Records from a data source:

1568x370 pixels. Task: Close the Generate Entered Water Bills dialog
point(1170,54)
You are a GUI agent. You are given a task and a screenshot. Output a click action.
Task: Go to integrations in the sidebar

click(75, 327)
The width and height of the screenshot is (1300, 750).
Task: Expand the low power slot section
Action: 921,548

▶ What the task requires: Write out, exactly as they appear, the lines from the one containing "You are a GUI" through the last line of the records above, both included, and nothing more.

▶ Solution to this problem:
You are a GUI agent. You are given a task and a screenshot. Output a click action.
Task: Go to integrations in the sidebar

click(75, 327)
The width and height of the screenshot is (1300, 750).
Task: Expand the low power slot section
Action: 921,548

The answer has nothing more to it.